Given Tan White’s childhood was so thoroughly steeped in tech, studying computer science at Imperial College seemed like the natural choice. And while at this time the world wide web was scarcely a glimmer in Tim Berners-Lee’s eye, university gave her a chance to explore this new frontier. “I was actually linked up to the early net,” she says. “I had a green-screen dumb terminal in my room at college that was linked to the local college wired area network.” But the course didn’t only offer Tan White the novelty of being able to play dungeon crawlers with gamers in the Valley: it also gave her a chance to work on graphical-user-interface design when much of the world was still facing screens full of blocky text. “It’s only looking back and realising the rest of the world hadn’t even seen the internet yet that you see how lucky you were to be able to access all of that,” she says.

After graduating in 1992, Tan White took a position at former Big Five accountancy firm Arthur Andersen & Co before going to work at AIT, a software consultancy building CRMs for major banks.

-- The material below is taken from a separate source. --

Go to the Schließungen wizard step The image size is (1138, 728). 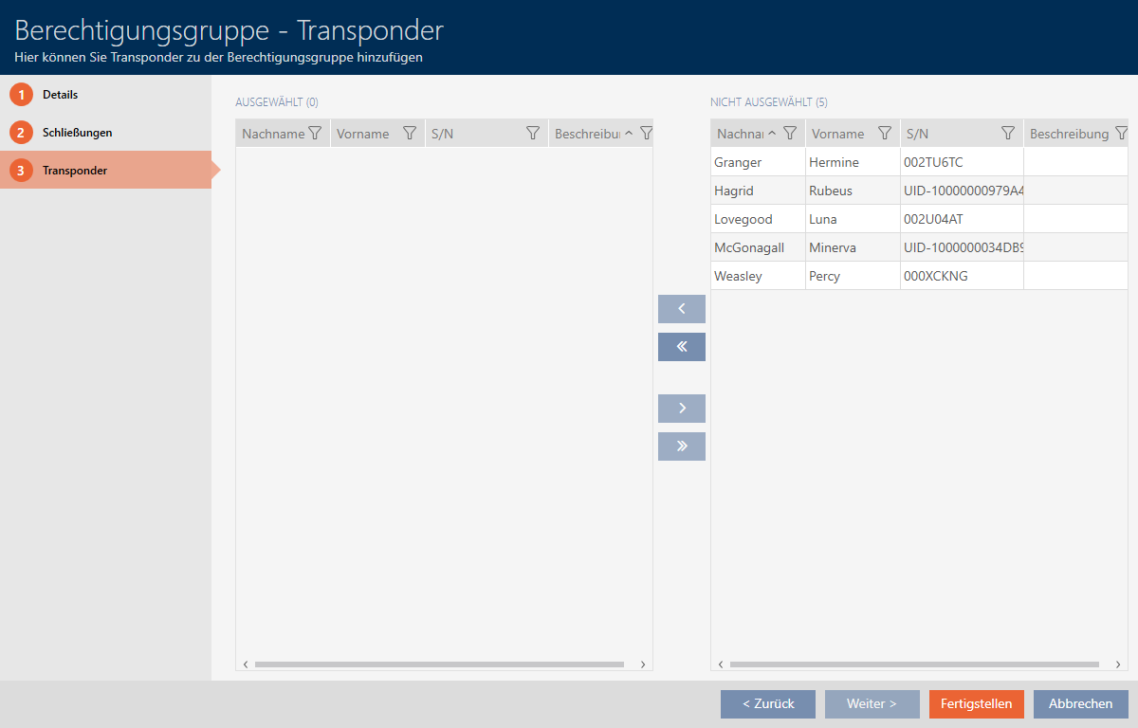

And it was while working here that she caught the eye of Richard Duvall, CTO of Prudential, who recognised she’d be the perfect person to help launch its latest project: an online bank that went by the name of Egg. “For the first time, I truly got to see a new brand being created,” she says. “That was where I caught the startup bug.”

Helping to develop what was effectively one of the UK’s first fintech startups was a real eye-opener for Tan White, particularly when Egg was so hell bent on breaking all of the rules. Not only was the brand itself intentionally iconoclastic – Tan White recalls that BBH’s radical pitch ruffled more than a few feathers when it was first unveiled in Pru’s boardroom – but the new bank’s outlook flew in the face of the one-size-fits-all approach that was pervasive amongst its traditional bricks-and-mortar rivals. “It was all about the individual: the product was personalised to you,” she says. “Of course personalisation is everywhere now but in those days it was radical.”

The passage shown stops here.